当前位置 主页 > 服务器问题 > Linux/apache问题 >

    SSH端口转发,本地端口转发,远程端口转发,动态端口转发详解

    栏目:Linux/apache问题 时间:2019-10-14 18:00

    第一部分 SSH端口转发概述

    当你在咖啡馆享受免费 WiFi 的时候,有没有想到可能有人正在窃取你的密码及隐私信息?当你发现实验室的防火墙阻止了你的网络应用端口,是不是有苦难言?来看看 SSH 的端口转发功能能给我们带来什么好处吧!

    SSH端口转发概述

    让我们先来了解一下端口转发的概念吧。我们知道,SSH 会自动加密和解密所有 SSH 客户端与服务端之间的网络数据。但是,SSH 还同时提供了一个非常有用的功能,这就是端口转发。

    它能够将其他 TCP 端口的网络数据通过 SSH 链接来转发,并且自动提供了相应的加密及解密服务。这一过程有时也被叫做“隧道”(tunneling),这是因为 SSH 为其他 TCP 链接提供了一个安全的通道来进行传输而得名。

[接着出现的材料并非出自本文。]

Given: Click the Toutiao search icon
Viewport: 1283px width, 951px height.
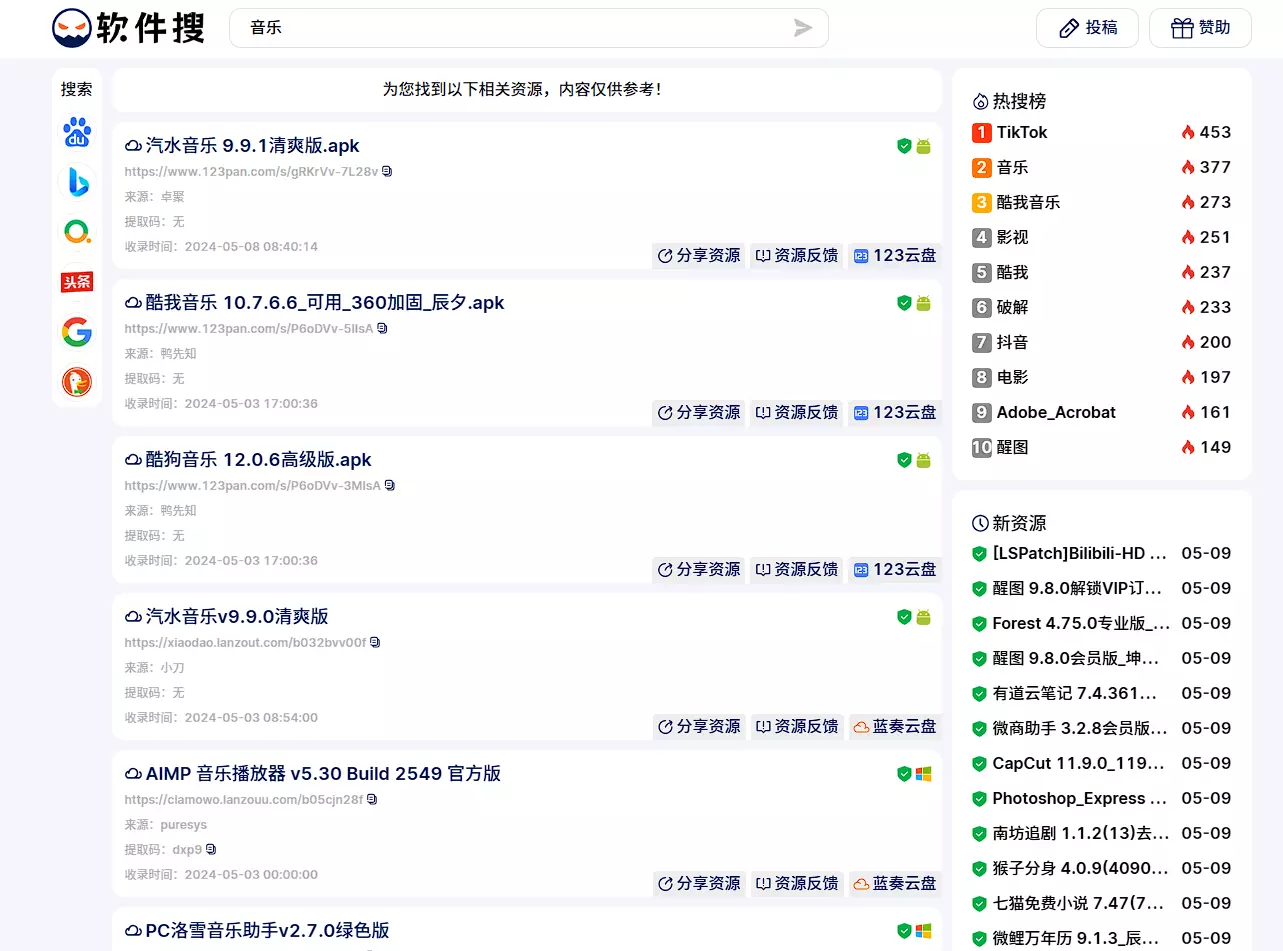Looking at the screenshot, I should click(77, 282).
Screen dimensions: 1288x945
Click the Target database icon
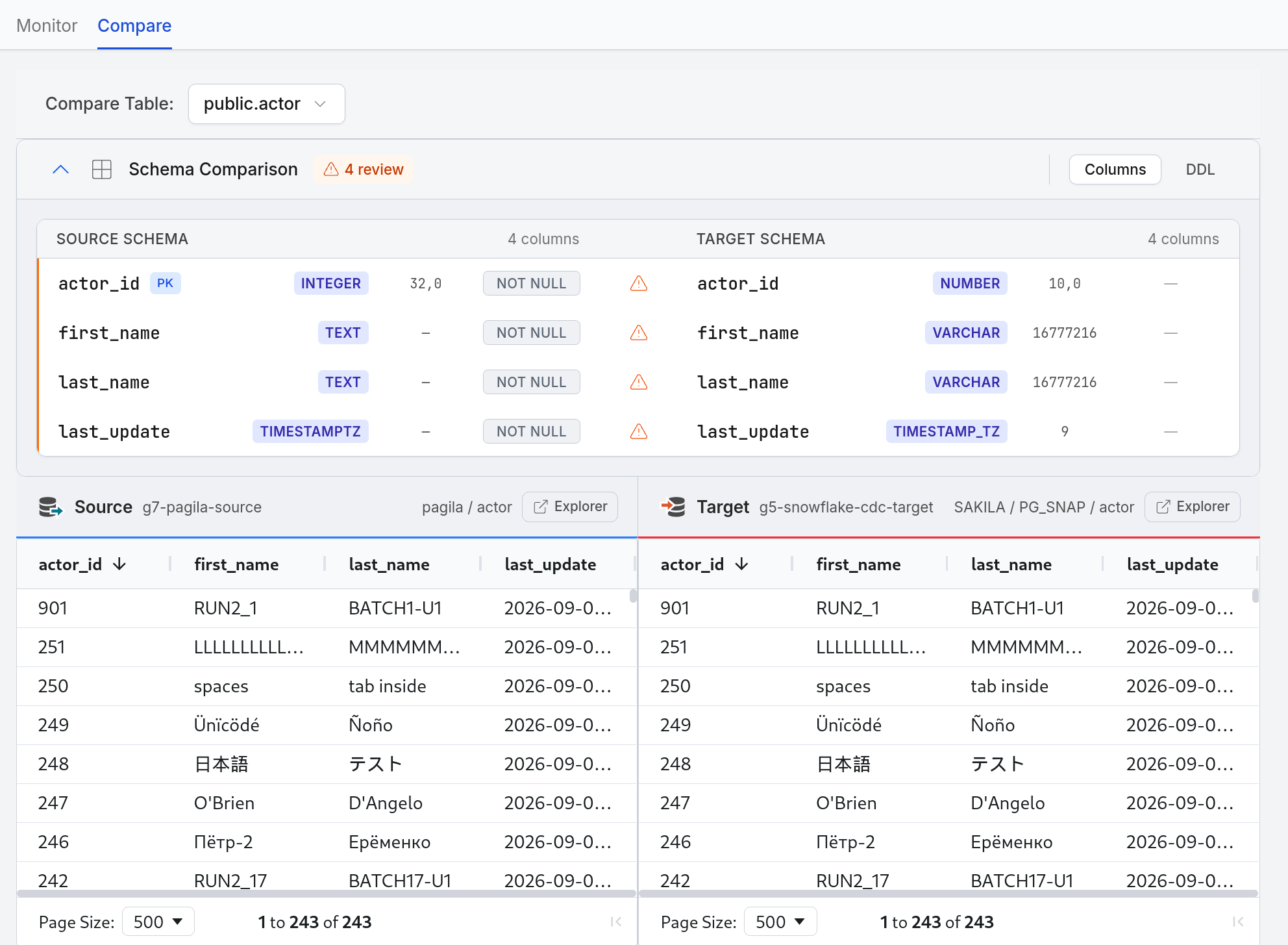coord(673,507)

    例如,Telnet,SMTP,LDAP 这些 TCP 应用均能够从中得益,避免了用户名,密码以及隐私信息的明文传输。而与此同时,如果您工作环境中的防火墙限制了一些网络端口的使用,但是允许 SSH 的连接,那么也是能够通过将 TCP 端口转发来使用 SSH 进行通讯。

    总的来说 SSH 端口转发能够提供两大功能:

    加密 SSH Client 端至 SSH Server 端之间的通讯数据。

    突破防火墙的限制完成一些之前无法建立的 TCP 连接。

    图 1. SSH 端口转发

    如上图所示,使用了端口转发之后,TCP 端口 A 与 B 之间现在并不直接通讯,而是转发到了 SSH 客户端及服务端来通讯,从而自动实现了数据加密并同时绕过了防火墙的限制。

    第二部分 SSH本地端口转发与远程端口转发

    SSH本地端口转发实例分析

    我们先来看第一个例子,在实验室里有一台 LDAP 服务器(LdapServerHost),但是限制了只有本机上部署的应用才能直接连接此 LDAP 服务器。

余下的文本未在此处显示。